• _WHAT THE TASK ASKS_
Using the data below, show every line where the word "from" occurs.

• _DATA_

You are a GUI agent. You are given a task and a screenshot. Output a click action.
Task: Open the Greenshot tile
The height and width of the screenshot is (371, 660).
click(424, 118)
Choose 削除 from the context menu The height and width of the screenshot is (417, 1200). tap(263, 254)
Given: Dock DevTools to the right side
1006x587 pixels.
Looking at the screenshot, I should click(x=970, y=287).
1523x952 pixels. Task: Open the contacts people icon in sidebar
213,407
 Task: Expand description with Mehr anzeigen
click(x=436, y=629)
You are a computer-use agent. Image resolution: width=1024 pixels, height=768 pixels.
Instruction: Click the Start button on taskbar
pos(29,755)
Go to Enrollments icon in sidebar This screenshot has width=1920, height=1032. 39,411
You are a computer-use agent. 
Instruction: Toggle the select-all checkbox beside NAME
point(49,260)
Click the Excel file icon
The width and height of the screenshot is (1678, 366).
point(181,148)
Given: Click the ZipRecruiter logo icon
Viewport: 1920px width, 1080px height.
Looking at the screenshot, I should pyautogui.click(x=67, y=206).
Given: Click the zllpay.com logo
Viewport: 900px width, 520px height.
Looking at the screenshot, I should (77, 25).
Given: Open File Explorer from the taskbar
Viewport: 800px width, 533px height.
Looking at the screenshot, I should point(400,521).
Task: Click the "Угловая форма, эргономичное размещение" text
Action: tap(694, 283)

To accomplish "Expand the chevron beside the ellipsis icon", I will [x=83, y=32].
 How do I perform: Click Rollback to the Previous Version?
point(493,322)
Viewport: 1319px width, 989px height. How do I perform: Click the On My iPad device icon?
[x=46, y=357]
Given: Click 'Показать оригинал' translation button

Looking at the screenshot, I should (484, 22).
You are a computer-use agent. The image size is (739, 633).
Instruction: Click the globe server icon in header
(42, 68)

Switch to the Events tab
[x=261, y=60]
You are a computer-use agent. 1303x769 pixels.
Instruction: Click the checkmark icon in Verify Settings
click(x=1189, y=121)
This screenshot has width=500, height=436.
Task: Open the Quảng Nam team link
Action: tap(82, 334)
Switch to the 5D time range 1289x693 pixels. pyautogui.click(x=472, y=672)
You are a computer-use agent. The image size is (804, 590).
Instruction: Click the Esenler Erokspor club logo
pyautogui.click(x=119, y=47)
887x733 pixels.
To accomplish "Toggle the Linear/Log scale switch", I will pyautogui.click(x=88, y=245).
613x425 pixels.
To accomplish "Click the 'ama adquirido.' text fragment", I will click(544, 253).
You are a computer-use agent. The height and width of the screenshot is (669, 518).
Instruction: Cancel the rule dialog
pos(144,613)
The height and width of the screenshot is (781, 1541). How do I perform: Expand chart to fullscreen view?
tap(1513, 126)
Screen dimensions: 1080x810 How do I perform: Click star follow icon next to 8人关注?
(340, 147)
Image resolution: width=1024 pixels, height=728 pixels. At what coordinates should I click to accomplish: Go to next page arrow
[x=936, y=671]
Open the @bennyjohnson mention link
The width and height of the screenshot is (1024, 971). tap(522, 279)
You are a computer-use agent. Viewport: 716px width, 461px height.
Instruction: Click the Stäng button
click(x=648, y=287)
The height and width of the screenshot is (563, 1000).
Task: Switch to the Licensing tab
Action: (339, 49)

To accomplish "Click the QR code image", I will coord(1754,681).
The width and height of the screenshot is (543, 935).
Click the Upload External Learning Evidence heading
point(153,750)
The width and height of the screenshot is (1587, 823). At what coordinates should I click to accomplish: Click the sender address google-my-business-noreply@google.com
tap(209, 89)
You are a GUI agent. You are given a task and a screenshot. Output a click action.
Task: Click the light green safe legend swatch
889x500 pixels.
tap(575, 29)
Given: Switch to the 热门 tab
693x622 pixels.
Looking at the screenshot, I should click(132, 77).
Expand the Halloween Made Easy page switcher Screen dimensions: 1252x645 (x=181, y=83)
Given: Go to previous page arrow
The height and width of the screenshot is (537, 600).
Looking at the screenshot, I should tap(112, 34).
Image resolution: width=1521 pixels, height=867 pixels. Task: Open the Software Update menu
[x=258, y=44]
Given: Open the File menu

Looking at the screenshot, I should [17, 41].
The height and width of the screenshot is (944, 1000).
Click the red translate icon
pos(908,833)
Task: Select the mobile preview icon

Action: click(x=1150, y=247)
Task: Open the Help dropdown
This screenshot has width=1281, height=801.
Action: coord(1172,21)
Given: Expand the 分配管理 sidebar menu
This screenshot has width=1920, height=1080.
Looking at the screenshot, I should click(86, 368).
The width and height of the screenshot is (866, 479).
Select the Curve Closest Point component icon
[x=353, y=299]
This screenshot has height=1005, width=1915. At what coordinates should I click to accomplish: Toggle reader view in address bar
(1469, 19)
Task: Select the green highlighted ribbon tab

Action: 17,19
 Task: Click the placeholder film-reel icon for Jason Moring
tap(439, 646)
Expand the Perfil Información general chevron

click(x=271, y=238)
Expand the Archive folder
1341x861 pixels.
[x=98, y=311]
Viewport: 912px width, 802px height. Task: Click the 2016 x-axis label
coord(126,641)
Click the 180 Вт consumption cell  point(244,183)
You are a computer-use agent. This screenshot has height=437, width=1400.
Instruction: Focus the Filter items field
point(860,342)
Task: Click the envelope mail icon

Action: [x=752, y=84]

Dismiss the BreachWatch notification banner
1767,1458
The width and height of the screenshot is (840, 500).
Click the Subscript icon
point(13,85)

• _RESPONSE AREA_
Choose 削除 from the context menu The height and width of the screenshot is (417, 1200). tap(263, 254)
Given: Open File Explorer from the taskbar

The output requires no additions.